À noter que les principaux pays producteurs de ce fruit sont les Philippines, le Brésil et le Costa Rica, représentant à eux trois plus de 30 % de la production annuelle mondiale. Concernant le Pinatex, précisons qu’il est exclusivement produit aux Philippines, dans l’entreprise Ananas Anam, représentatif d’une économie circulaire favorisant une supply chain locale. Vous n’êtes pas encore convaincu·e ? Ouvrez grand vos oreilles… Le Pinatex saura vous faire délaisser ce cuir animal qui orne certaines pièces de votre dressing.

Et si on parlait chiffres ?

Image d'illustration, agriculteur ramassant des feuilles d'ananas
Image d'illustration, agricultrice du label Ananas Anam -© Ananas Anam
Image d'illustration, fibres d'ananas étendues
Image d'illustration, fibres d'ananas -© Ananas Anam

Le coût de production de la fibre d’ananas est 20 % moins cher que la production du cuir animal. Le Pinatex remplit à lui seul la moitié du marché du cuir mondial grâce à l’exploitation des 13 millions de tonnes de déchets de feuilles d’ananas chaque année. Cultiver cette fibre est une source de revenus supplémentaires, valorisant les communautés agricoles les plus défavorisées. Ça permet par ailleurs, d’assurer une transmission des coutumes relatives à la manière dont il est nécessaire de traiter ces fibres, mais aussi de pratiquer le recyclage qui est favorisé aux Philippines par l’association RSTF (Rurungan Sa Tubod Foundation). La RSTF propose à des femmes des emplois dans l’exploitation de la fibre d’ananas, leur enseignant ainsi les technologies de tissage de la Piña. Mentionnons tout de même que 65 % des exportations mondiales d’ananas provenant du Costa Rica reflètent un désastre écologique. Les agriculteurs et agricultrices utilisent des dizaines de pesticides pour maîtriser la croissance de ces plantes, permettant par la même occasion de déclencher une floraison à l’année.

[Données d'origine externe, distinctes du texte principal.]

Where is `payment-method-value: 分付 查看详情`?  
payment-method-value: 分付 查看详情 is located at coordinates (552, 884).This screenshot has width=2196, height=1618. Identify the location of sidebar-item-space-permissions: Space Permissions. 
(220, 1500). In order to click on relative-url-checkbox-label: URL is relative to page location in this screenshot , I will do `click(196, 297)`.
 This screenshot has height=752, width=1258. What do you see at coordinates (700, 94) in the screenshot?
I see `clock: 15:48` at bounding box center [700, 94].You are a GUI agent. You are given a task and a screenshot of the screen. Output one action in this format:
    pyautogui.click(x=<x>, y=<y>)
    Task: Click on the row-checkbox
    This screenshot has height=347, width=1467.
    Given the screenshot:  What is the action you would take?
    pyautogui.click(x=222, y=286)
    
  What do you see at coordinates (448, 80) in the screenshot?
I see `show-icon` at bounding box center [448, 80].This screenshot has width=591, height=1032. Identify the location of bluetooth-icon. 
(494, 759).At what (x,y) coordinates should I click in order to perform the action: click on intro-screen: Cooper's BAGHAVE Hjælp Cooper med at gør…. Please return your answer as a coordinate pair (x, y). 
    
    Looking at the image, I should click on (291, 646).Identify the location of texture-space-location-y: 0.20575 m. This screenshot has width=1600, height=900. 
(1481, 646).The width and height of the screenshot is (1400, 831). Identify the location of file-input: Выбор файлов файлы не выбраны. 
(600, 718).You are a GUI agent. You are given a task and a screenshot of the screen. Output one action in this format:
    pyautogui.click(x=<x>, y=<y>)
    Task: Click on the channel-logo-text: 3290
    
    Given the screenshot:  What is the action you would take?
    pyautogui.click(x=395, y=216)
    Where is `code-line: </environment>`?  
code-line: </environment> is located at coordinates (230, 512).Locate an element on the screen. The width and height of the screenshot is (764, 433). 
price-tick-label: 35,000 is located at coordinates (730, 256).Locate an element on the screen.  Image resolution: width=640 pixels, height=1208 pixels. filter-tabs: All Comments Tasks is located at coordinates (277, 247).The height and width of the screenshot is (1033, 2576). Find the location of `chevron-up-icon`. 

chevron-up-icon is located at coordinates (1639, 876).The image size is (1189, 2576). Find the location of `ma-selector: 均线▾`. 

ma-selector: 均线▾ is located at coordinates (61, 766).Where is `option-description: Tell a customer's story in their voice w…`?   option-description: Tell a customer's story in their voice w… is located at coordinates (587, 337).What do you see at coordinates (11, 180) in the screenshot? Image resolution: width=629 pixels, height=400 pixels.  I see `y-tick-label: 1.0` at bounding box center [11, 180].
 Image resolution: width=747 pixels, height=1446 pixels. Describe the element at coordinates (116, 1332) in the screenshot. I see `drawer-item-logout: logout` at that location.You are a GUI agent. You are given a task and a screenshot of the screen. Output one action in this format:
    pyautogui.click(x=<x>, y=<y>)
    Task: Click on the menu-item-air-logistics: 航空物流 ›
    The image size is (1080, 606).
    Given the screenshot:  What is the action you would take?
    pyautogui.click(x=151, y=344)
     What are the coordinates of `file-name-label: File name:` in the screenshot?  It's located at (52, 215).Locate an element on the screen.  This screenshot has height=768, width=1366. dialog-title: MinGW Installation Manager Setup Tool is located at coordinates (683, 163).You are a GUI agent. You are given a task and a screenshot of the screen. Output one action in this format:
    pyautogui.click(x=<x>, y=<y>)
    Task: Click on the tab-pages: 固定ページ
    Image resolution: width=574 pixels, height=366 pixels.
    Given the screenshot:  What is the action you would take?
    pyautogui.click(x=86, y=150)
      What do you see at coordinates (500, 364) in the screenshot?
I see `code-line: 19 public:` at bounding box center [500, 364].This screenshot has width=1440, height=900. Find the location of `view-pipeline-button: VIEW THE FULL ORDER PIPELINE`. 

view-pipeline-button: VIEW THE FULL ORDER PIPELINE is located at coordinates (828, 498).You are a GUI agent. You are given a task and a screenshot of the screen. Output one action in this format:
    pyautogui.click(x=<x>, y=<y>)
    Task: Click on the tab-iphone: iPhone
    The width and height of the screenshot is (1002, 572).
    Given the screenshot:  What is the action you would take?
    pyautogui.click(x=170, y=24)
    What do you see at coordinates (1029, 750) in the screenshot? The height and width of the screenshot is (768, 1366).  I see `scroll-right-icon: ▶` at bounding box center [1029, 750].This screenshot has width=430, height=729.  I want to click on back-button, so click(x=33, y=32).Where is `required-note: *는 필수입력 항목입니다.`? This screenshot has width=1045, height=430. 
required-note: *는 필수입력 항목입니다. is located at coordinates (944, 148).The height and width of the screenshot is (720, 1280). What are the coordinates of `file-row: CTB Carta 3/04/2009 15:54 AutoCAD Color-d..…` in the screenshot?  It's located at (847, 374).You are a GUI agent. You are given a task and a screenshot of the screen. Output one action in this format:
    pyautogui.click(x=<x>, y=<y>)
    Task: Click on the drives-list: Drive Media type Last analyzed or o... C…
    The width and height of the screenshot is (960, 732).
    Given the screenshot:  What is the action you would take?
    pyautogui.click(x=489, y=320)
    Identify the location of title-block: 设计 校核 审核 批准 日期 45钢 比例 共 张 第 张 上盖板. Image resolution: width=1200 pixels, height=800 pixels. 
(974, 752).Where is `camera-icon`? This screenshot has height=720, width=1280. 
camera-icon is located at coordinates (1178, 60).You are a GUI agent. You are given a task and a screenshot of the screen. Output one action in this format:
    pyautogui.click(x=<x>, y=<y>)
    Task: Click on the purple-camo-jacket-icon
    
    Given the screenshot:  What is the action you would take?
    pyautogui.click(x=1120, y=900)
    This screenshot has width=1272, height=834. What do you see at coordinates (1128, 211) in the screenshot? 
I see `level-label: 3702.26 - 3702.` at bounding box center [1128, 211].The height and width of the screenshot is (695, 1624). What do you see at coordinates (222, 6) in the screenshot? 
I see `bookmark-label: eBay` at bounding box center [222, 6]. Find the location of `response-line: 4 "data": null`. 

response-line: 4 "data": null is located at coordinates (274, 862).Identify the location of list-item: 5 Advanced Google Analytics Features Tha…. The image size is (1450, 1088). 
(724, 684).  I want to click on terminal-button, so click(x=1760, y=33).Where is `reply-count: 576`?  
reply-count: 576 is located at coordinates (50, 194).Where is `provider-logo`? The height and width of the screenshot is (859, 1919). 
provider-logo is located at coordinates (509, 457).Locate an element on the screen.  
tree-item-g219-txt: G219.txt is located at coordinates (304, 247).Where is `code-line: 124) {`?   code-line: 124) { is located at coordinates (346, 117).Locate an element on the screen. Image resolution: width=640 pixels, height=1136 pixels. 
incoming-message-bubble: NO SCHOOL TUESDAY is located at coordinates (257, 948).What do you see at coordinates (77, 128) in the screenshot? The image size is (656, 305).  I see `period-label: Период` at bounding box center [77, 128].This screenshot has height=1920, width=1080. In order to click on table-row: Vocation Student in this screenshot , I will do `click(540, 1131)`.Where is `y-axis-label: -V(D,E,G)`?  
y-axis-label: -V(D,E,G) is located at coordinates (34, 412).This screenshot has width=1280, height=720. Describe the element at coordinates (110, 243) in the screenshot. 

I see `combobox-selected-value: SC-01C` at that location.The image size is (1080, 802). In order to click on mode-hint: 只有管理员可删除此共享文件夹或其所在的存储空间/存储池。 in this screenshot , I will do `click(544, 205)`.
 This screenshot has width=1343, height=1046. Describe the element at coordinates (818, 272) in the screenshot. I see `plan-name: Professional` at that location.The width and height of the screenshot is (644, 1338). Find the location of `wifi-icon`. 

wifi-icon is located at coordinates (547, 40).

Ainsi, on peut se questionner sur l’avenir qu’offre la fibre d’ananas. Elle apparaît comme étant le futur de l’industrie du textile, qualifiée de « bonne alternative », mais n’incarne pas pour autant LA solution. Toutefois, ça n’empêche pas le Pinatex d’être en vogue. On le retrouve à l’occasion du salon Première Vision, à Paris, ce qui prouve que ce matériau restera ancré dans les années futures. Terminons sur ces belles paroles de Carmen Hijosa : « Design is not just about product. Design is about responsibility ».